#### Given request:
Please render the items below as a numbered list, leaving out any blank lines.

===== Supplied information

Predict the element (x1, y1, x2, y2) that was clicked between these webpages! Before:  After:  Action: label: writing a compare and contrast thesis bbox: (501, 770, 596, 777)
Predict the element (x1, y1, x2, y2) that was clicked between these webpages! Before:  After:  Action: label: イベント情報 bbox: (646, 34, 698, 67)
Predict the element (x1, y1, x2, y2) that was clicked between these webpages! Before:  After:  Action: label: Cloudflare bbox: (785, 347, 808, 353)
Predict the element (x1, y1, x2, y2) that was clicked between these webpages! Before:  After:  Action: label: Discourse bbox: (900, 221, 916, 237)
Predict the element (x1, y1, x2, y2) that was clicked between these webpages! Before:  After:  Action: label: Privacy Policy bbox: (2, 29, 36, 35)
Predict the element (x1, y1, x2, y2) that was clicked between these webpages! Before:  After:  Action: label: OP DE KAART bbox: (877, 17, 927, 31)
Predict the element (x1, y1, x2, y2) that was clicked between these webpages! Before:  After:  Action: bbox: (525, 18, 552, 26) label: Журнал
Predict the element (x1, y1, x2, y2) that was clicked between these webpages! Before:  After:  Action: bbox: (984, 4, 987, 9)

==========

#### The reply:
1. Predict the element (x1, y1, x2, y2) that was clicked between these webpages! Before:  After:  Action: label: writing a compare and contrast thesis bbox: (501, 770, 596, 777)
2. Predict the element (x1, y1, x2, y2) that was clicked between these webpages! Before:  After:  Action: label: イベント情報 bbox: (646, 34, 698, 67)
3. Predict the element (x1, y1, x2, y2) that was clicked between these webpages! Before:  After:  Action: label: Cloudflare bbox: (785, 347, 808, 353)
4. Predict the element (x1, y1, x2, y2) that was clicked between these webpages! Before:  After:  Action: label: Discourse bbox: (900, 221, 916, 237)
5. Predict the element (x1, y1, x2, y2) that was clicked between these webpages! Before:  After:  Action: label: Privacy Policy bbox: (2, 29, 36, 35)
6. Predict the element (x1, y1, x2, y2) that was clicked between these webpages! Before:  After:  Action: label: OP DE KAART bbox: (877, 17, 927, 31)
7. Predict the element (x1, y1, x2, y2) that was clicked between these webpages! Before:  After:  Action: bbox: (525, 18, 552, 26) label: Журнал
8. Predict the element (x1, y1, x2, y2) that was clicked between these webpages! Before:  After:  Action: bbox: (984, 4, 987, 9)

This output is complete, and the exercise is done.